Farmer, Merrill Farmer, of Dothan, and R. W. Miller, of Abbeville, for appellants.
The respondent in writing renounced her right under the will, and the will was inoperative as to her. She could not thereafter probate the will and take thereunder. 40 Cyc. 1898; 1 Pom. Eq. Jur., 395; Defreese v. Lake, 109 Mich. 415, 67 N.W. 505, 32 L.R.A. 744, 63 Am. St. Rep. 584.
O. S. Lewis, of Dothan, for appellee.
The phase of the bill setting up an estoppel and assigning it as a ground of contest was subject to demurrer. Kaplan v. Coleman, 180 Ala. 267, 60 So. 885; Ex parte Walter, 202 Ala. 281, 80 So. 119.
The present bill was filed by the appellants against the appellee, seeking the annulment of the probate of the will of Sara A. Newman, deceased. In one aspect the bill discloses that it is filed by the complainants as heirs of said Sara A. Newman, and no contest was entered in the probate court when the will was offered for probate. Grounds for contest are alleged to be unsoundness of mind of the testatrix and undue influence exercised upon her in the execution of the will. The bill was filed within the period fixed by section 6207 of the Code of 1907, and the demurrer interposed to this phase of the bill was overruled.

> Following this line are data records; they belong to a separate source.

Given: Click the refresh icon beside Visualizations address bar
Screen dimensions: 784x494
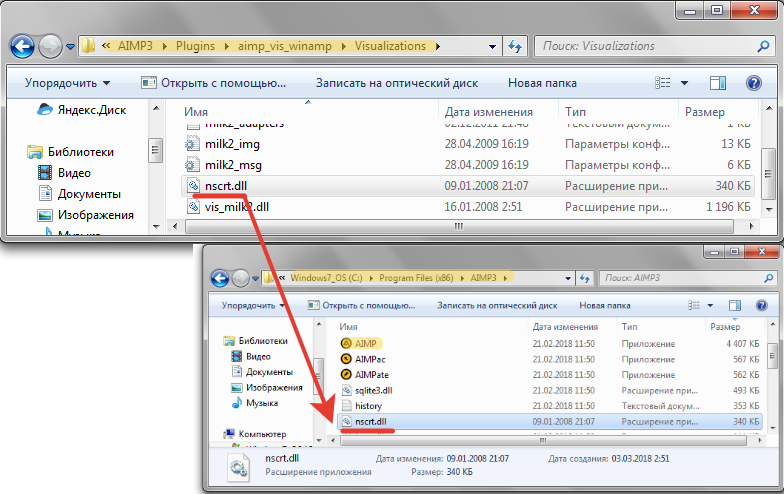Looking at the screenshot, I should pyautogui.click(x=516, y=46).
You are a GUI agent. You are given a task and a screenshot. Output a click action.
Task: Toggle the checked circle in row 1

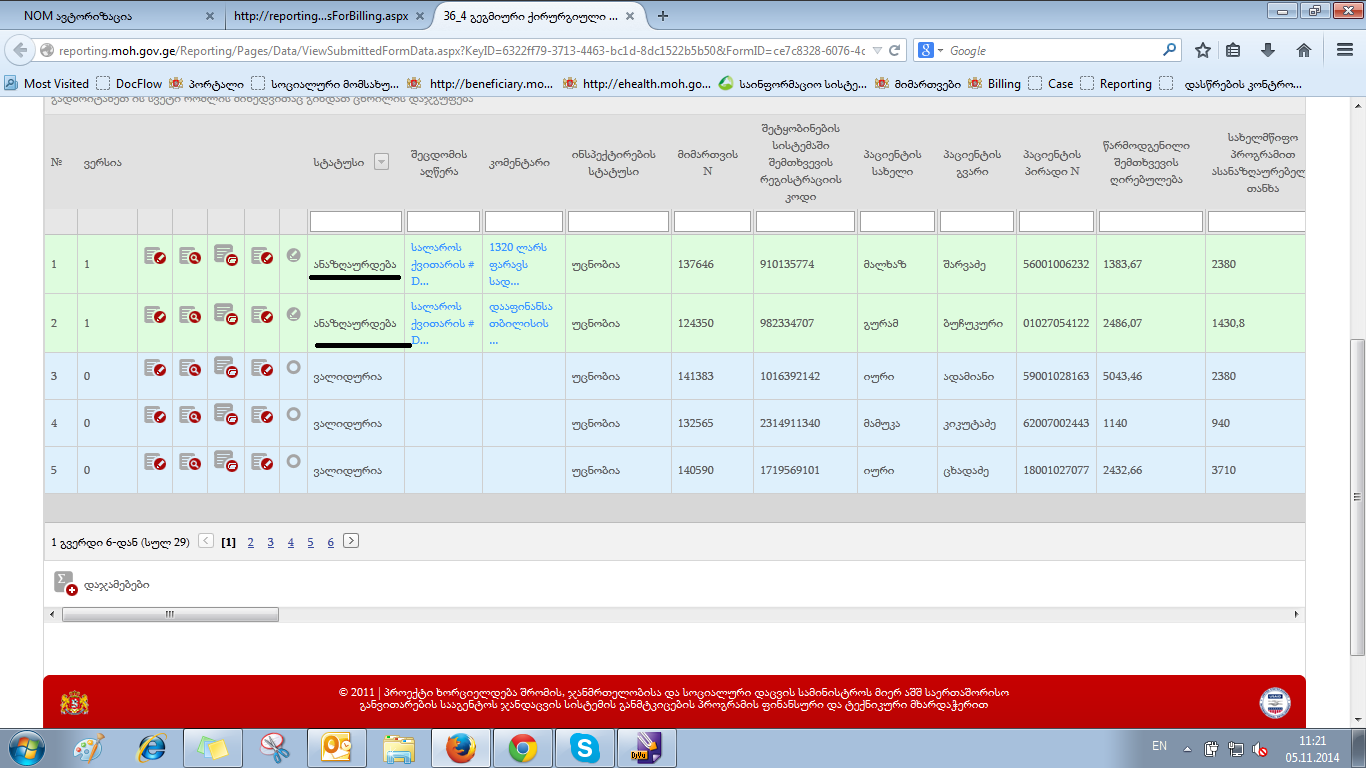(293, 256)
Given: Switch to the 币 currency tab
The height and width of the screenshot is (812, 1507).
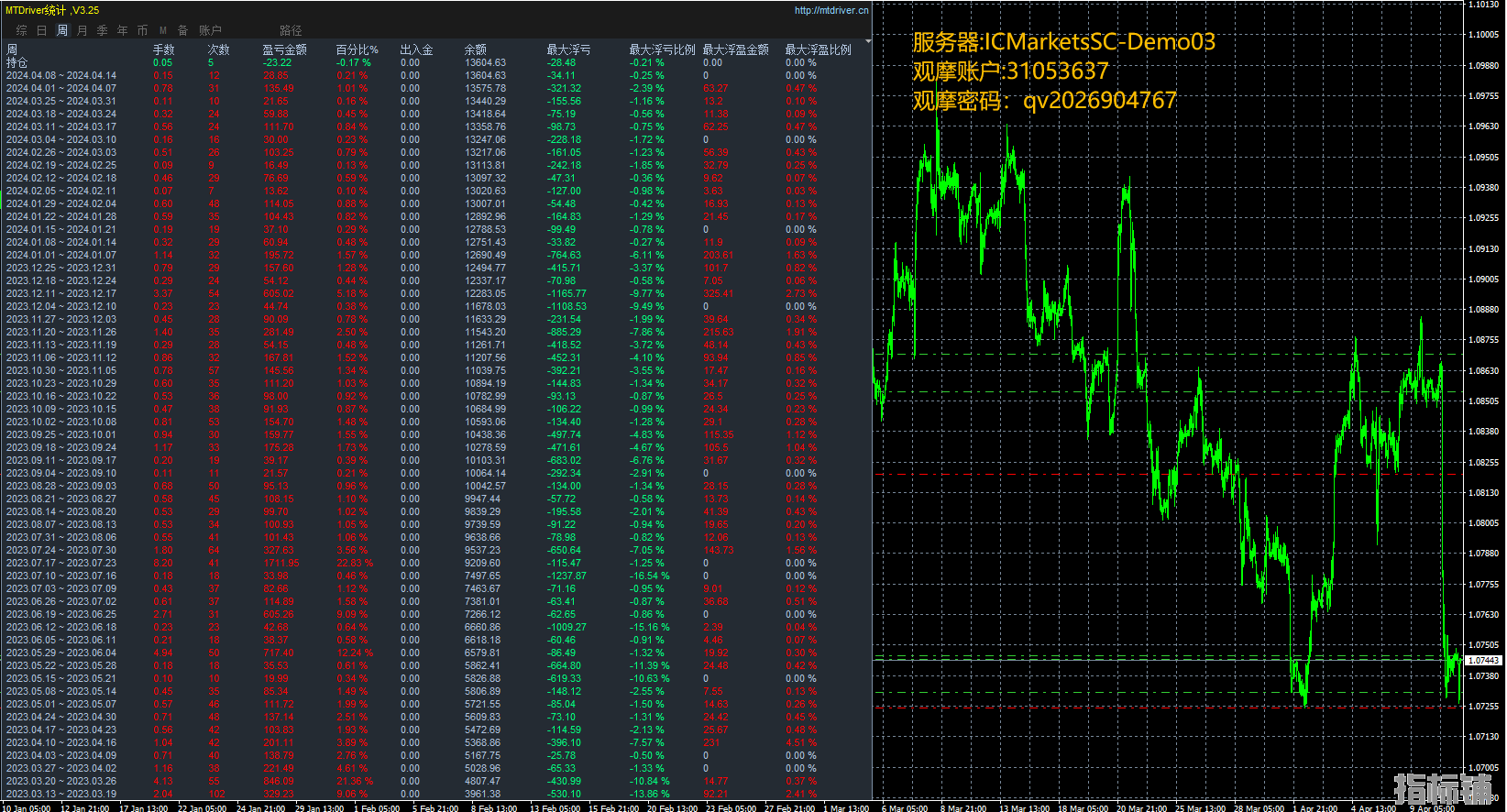Looking at the screenshot, I should pyautogui.click(x=142, y=30).
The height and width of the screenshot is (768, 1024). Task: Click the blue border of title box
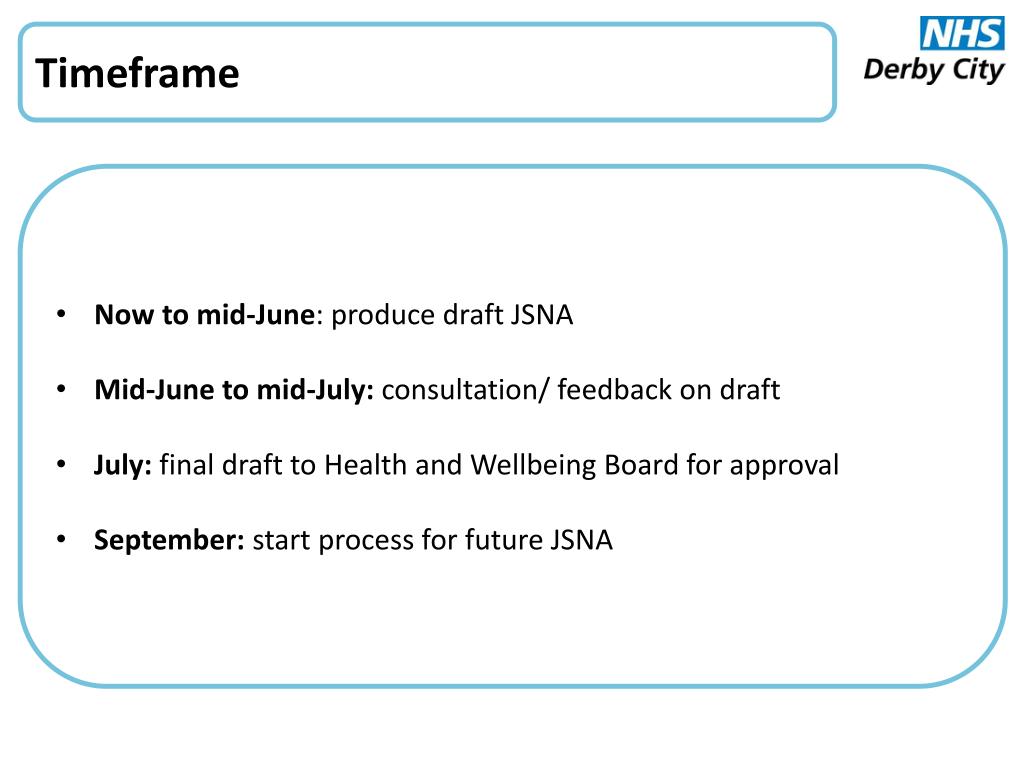tap(427, 25)
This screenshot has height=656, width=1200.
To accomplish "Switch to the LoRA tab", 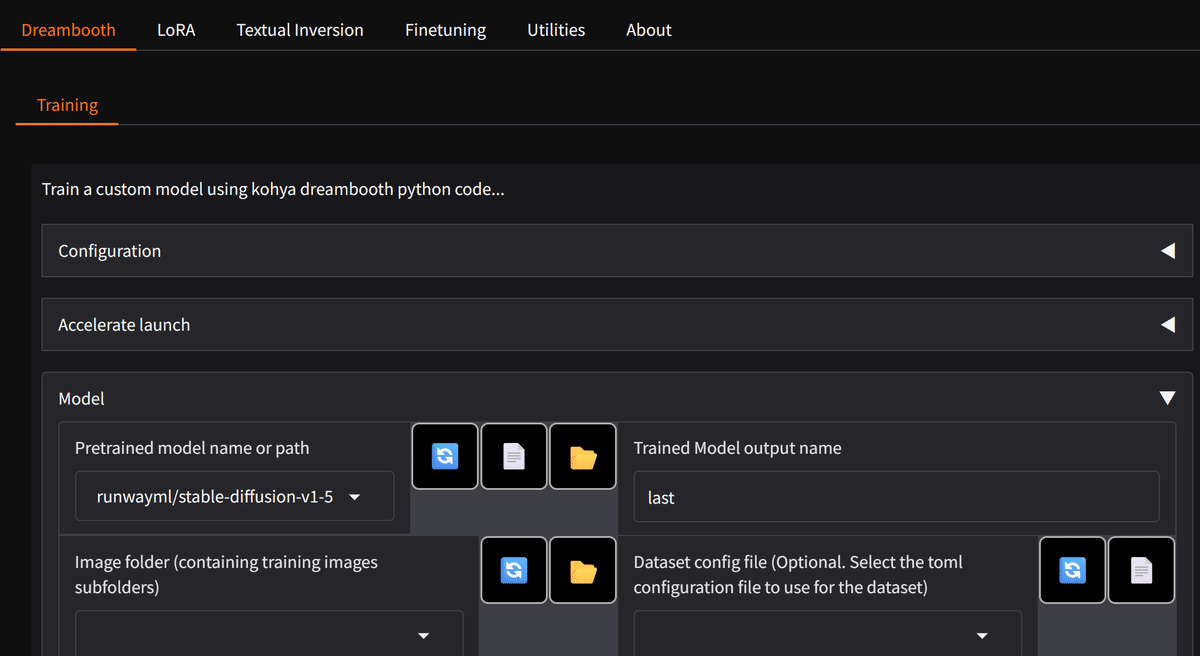I will 176,30.
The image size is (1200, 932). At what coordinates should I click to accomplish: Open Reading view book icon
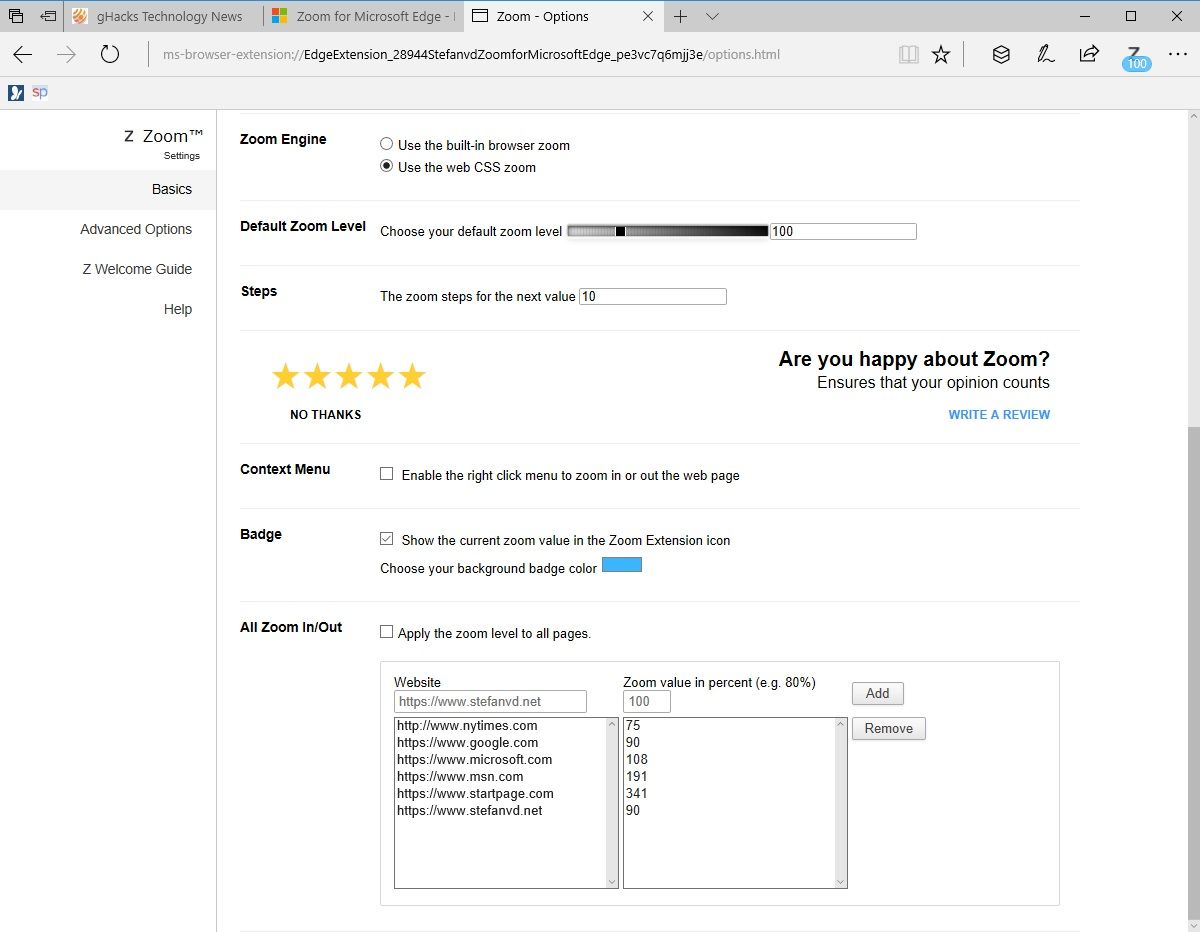(x=908, y=55)
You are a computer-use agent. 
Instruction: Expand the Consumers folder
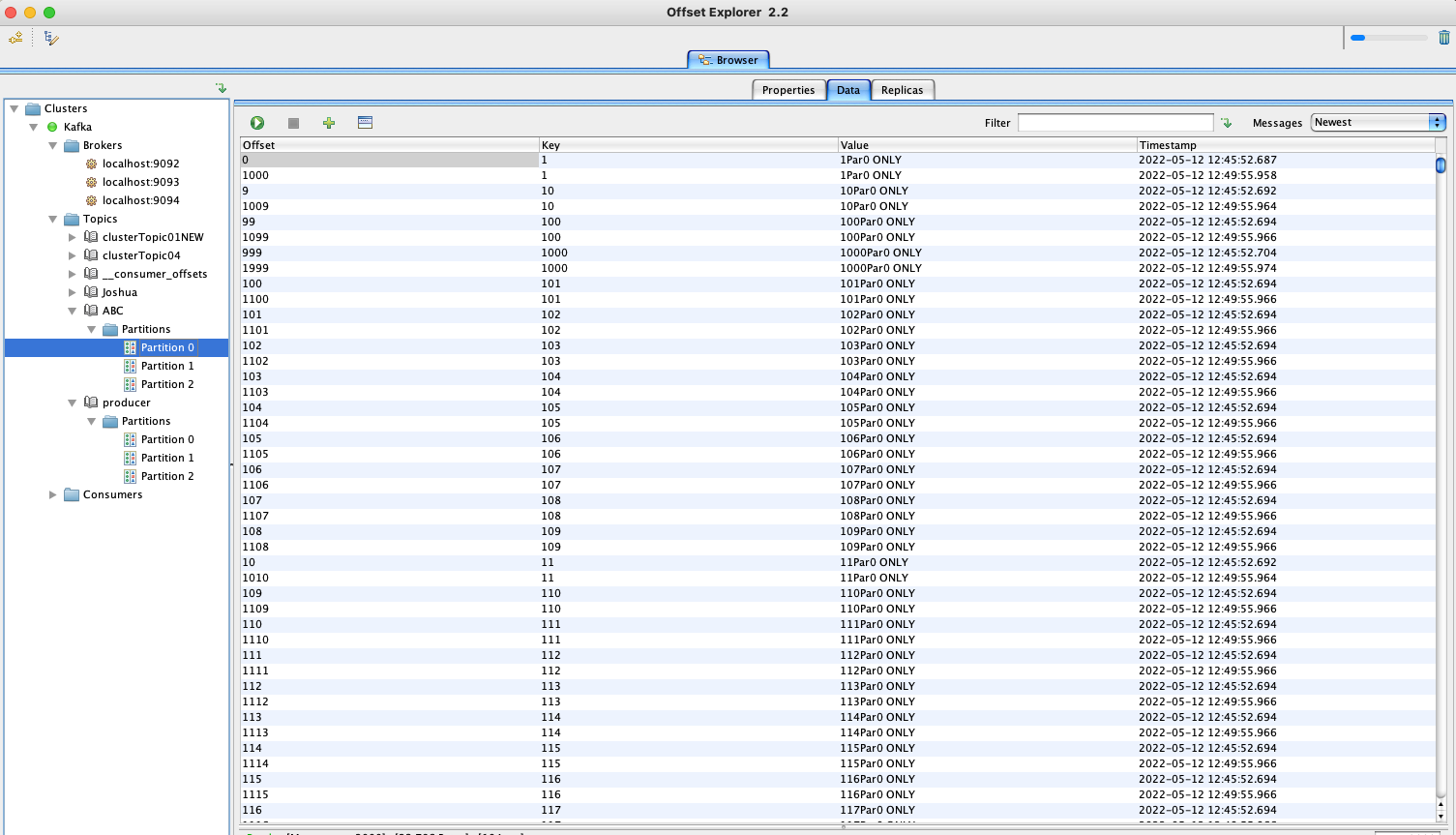pos(53,494)
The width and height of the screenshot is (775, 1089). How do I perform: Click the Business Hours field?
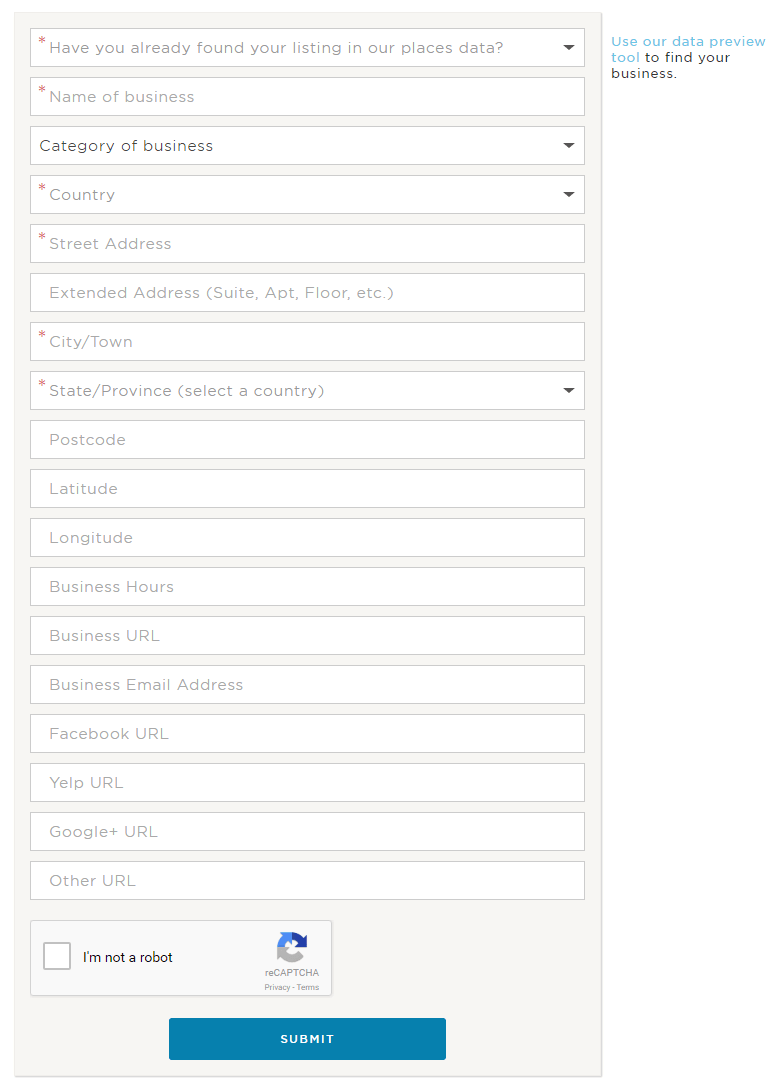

In other paragraphs, however, it is alleged that the respondent filed a petition to probate the will after having signed a waiver of her rights thereon, and consented to a sale of the lands for division following a controversy between the parties to this suit, as to the validity of the will upon the grounds of unsoundness of mind and undue influence. This waiver is referred to in one report as a renunciation of the will by the devisee (40 Cyc. 1898), and this conduct of the respondent with reference thereto is likewise set up as a quasi estoppel. The alleged waiver of respondent's rights under the will would not, however, seem to invalidate the will which contained other provisions unaffected by the devise to respondent, and did not present a ground of contest in the probate court upon the question "will or no will."
This court has held that the provisions of section 6207, supra, were for the purpose of conferring upon a court of equity the jurisdiction of the probate court as to the contest of a will, and that the court in such a proceeding is exercising a special statutory power; that the purpose of the statute was merely an extension of time for the contest.
The matter alleged, therefore, not being grounds for contest in the probate court, could not be made so by a bill in equity filed under the statute. Nor could the question of the alleged estoppel be presented in such a statutory proceeding. In Ex parte Walter, 202 Ala. 281, 80 So. 119, this court held, following in the wake of McCann v. Ellis, 172 Ala. 60, 55 So. 303, and authorities therein cited, that a proceeding of this character was a proceeding in rem, and exclusively for the determination of the status of the res, and not the rights of the parties. Under this authority, therefore, it is very clear that this matter of quasi estoppel could not be here set up in a statutory bill of this character, and the court below correctly ruled in sustaining the demurrer to this feature of the bill.
Let the decree be here affirmed.
Affirmed.
ANDERSON, C. J., and SAYRE and MILLER, JJ., concur.